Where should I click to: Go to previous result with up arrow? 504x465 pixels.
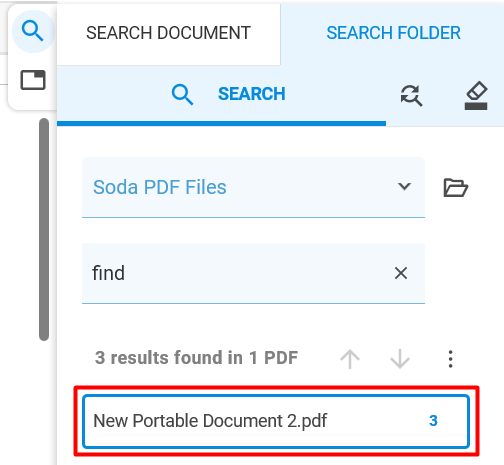coord(350,359)
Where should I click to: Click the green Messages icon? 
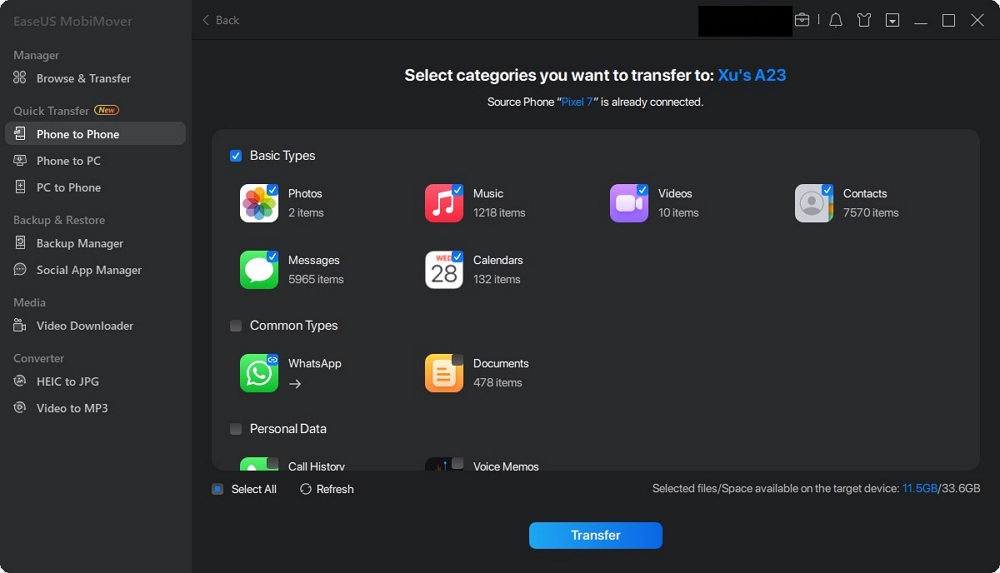259,270
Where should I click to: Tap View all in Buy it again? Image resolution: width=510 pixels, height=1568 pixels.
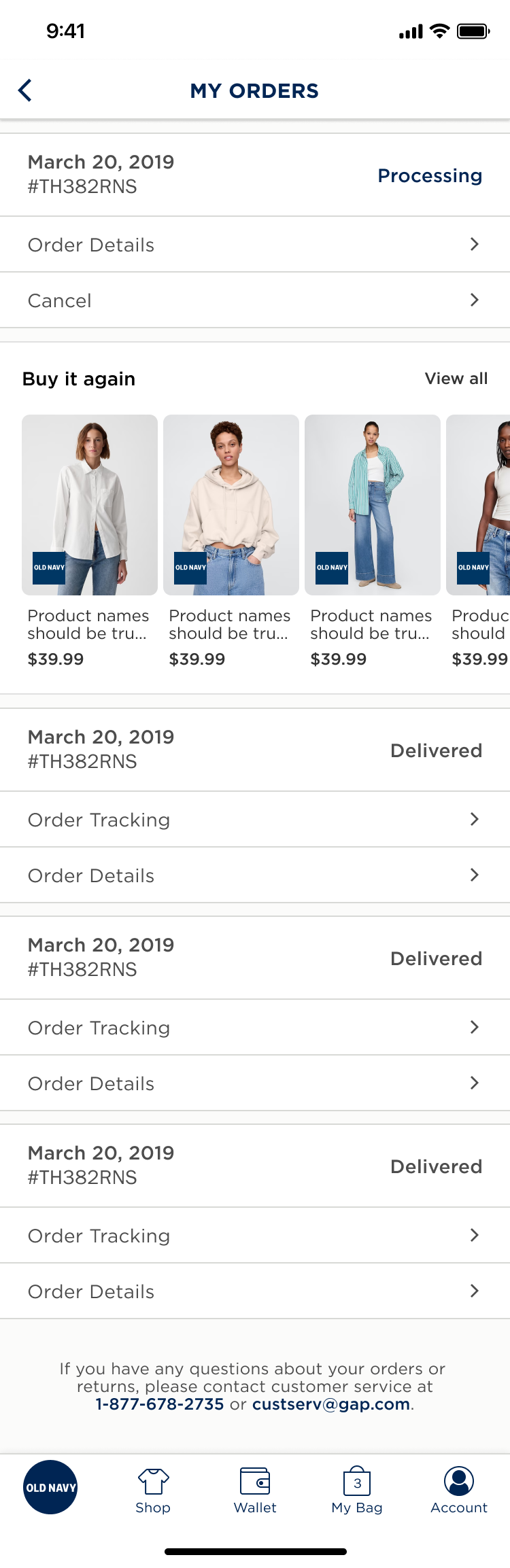(x=456, y=379)
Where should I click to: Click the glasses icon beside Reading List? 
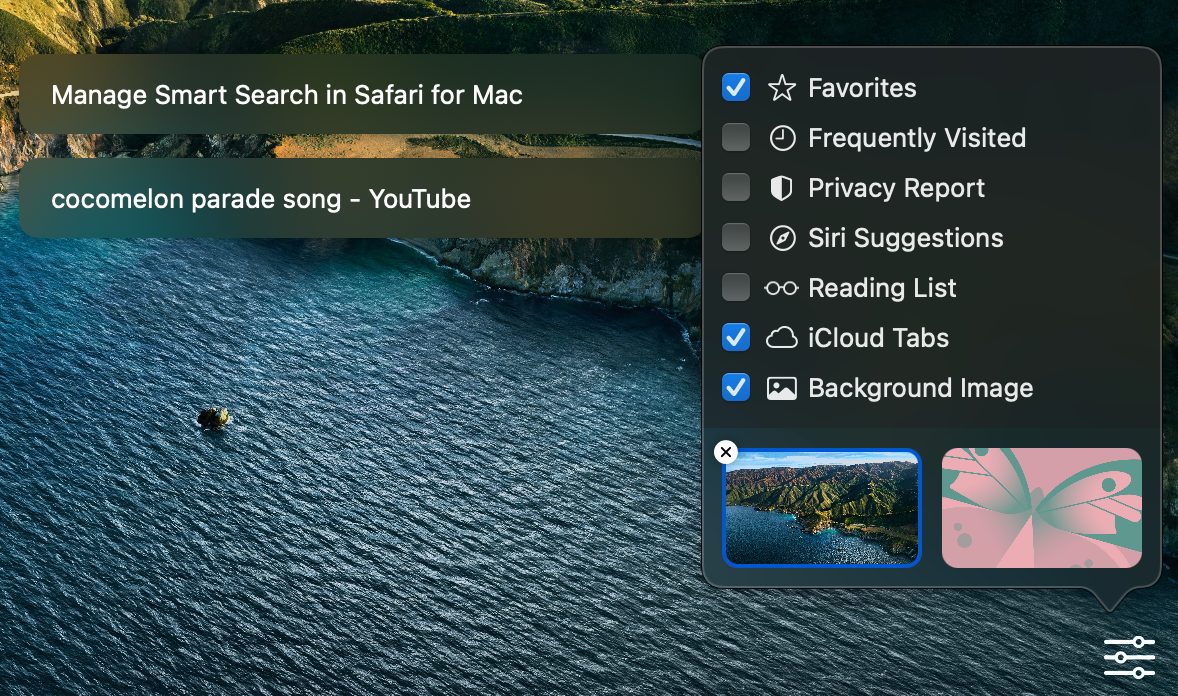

....................

◆ Aim of the exercise: Except for the pictures, copy every line of the records above exactly.

◆ Task response:
Where should I click to: Go to previous result with up arrow? 504x465 pixels.
coord(350,359)
Where should I click to: Click the green Messages icon? 
259,270
Where should I click to: Tap View all in Buy it again? Image resolution: width=510 pixels, height=1568 pixels.
(x=456, y=379)
Where should I click to: Click the glasses icon beside Reading List? 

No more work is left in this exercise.